SCARPINO: Last question. Is there anything that I should have asked you that I just didn’t ask? Maybe I just didn’t have the insight or didn’t read enough.
SCHEIN: Well, I think the question that you maybe should have probed more is whether there were more life experiences that shaped the particular way that I approach problems. But it would have taken 10 more hours, so I don’t—I think you have an impossible task. I’ve been writing on these memoirs and I have 350 single-spaced pages. There is no way that an interview, even a four-hour interview, could do that. So are you missing anything important? I’m not sure you are. I think you’ve covered very well the sort of essential points about how I approach things and how I had—what I hope is clear, it’s getting clear to me, is that even though I’ve worked in five different areas, they really are quite connected, that I sometimes thought, am I an intellectual dillettante?
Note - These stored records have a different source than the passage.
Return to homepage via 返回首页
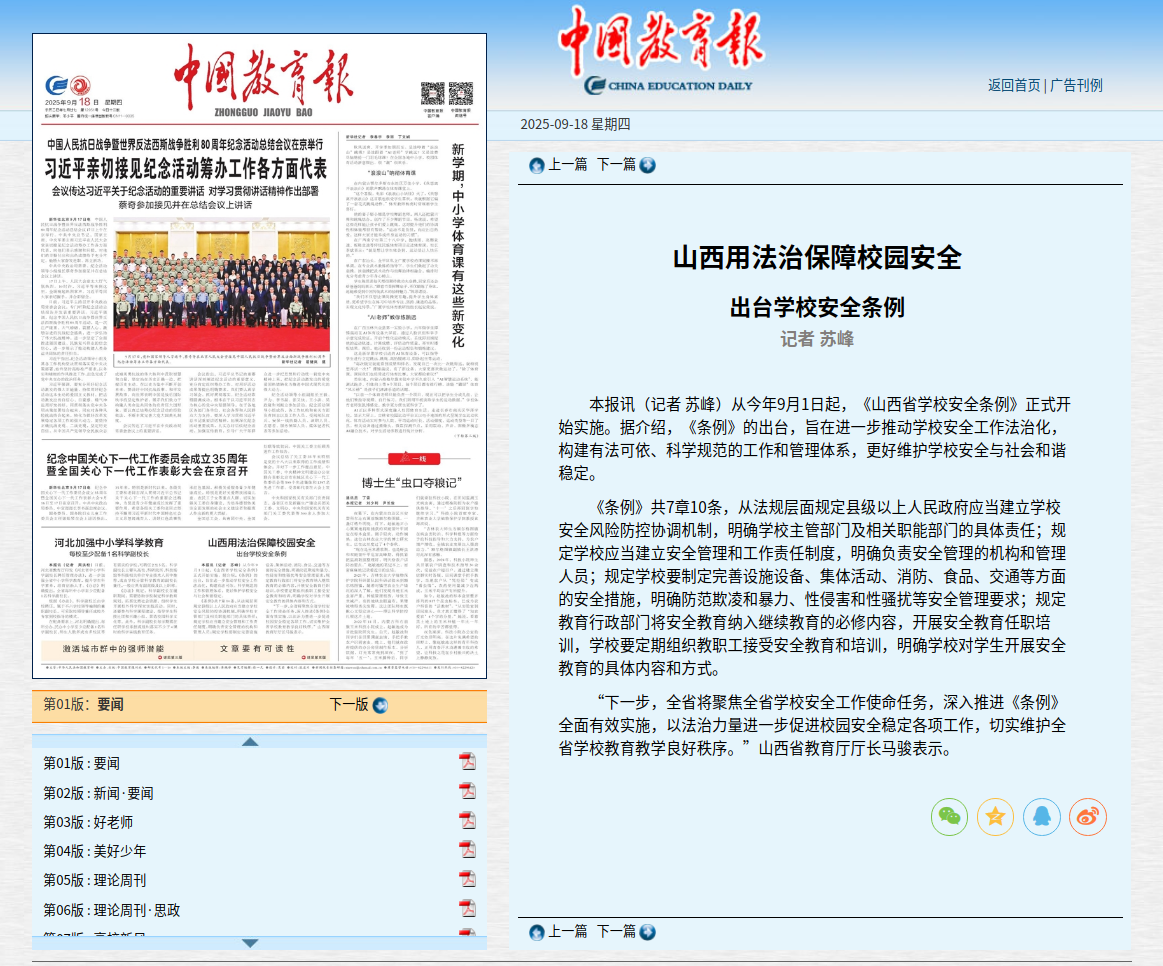Image resolution: width=1163 pixels, height=966 pixels. (1013, 85)
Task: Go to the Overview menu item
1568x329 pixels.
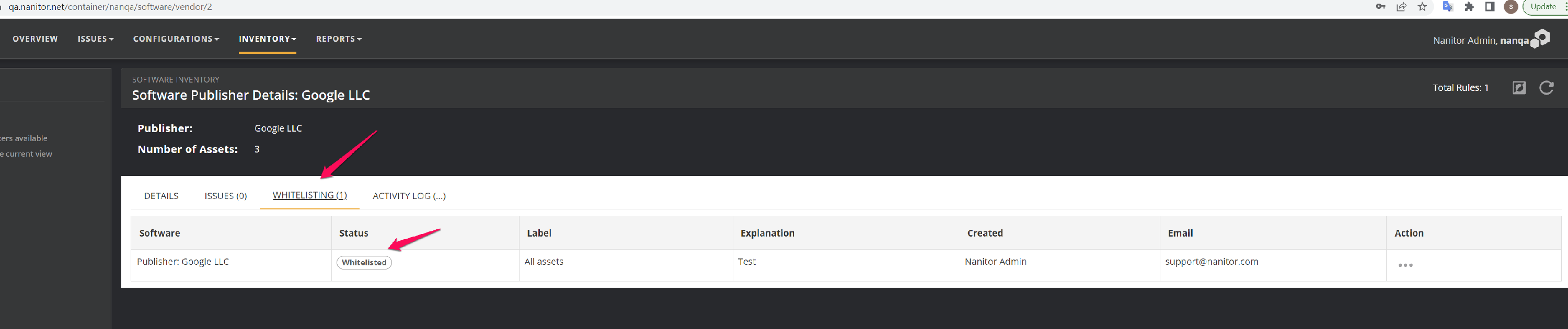Action: (36, 39)
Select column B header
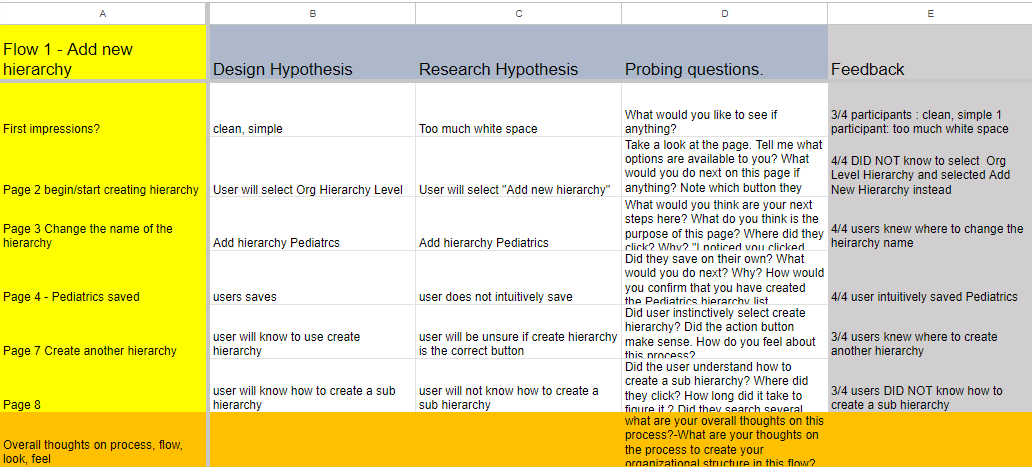The width and height of the screenshot is (1032, 467). pyautogui.click(x=312, y=13)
What’s going on here? But the answer, I think, is no, I’ve let the world and the data lead me, and one thing really led to another. Rather than—what I didn’t want to be was the kind of academic who took one area and beat it to death, which a lot of my colleagues said is the way to do it. That never suited me. I was good at lateral thinking, so if I got interested in something new, I thought it was good to follow it, and then found that I enjoyed that more, in a way I didn’t. We didn’t talk about the economics of it. Where were the rewards? They came right off the bat from royalties and consulting. So I didn’t have any reason to believe that I was doing anything wrong from an economic or academic point of view. But I certainly felt different. I did feel what I was doing at MIT was very different from what other schools were doing that were hunkering down, doing a little more psychology, a little deeper psychology, while I was pushing for sociology and anthropology.
SCARPINO: So how do you think other psychologists look at your career and the body of your work because you didn’t fit the mold?
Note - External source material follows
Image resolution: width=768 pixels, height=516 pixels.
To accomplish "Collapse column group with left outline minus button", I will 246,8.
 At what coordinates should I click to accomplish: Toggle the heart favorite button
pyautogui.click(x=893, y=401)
SCHEIN: The ones who are applied in orientation love me and think of me as a father and grandfather of the field of organizational development and so on. The traditional psychologists like the Jeff Feffers at Stanford and so on, I think are totally dismissive. It has struck me that I’ve been out in Palo Alto for a year now. I have not been invited to do anything at the Stanford Business School. Nothing. Except by Dave Bradford, who is running the T-group program for the students, and the leadership program. So I have had contact with him and his group, and with a woman whom I met at a conference at MIT, who’s running a big international leadership program, but she’s non-faculty. So the degree to which I’m invisible to the graduate school of business at Stanford, is clear data as to what my more traditional colleagues think of me. They may not dismiss me, but they also have no interest in me. Nobody has asked me to come and do a seminar for the graduate students or anything like that.
SCARPINO: Ed, thank you very much. Before I turn the recorder off, I want to say, thank you on behalf of myself, and the International Leadership Association and the Tobias Center, for being kind to sit with me for almost three and a half hours.
SCHEIN: I enjoyed it.
SCARPINO: You struggled through a scratchy throat, and I will go ahead and turn this off.
SCHEIN: I may be back to you on more guidance of what to do with the memoirs.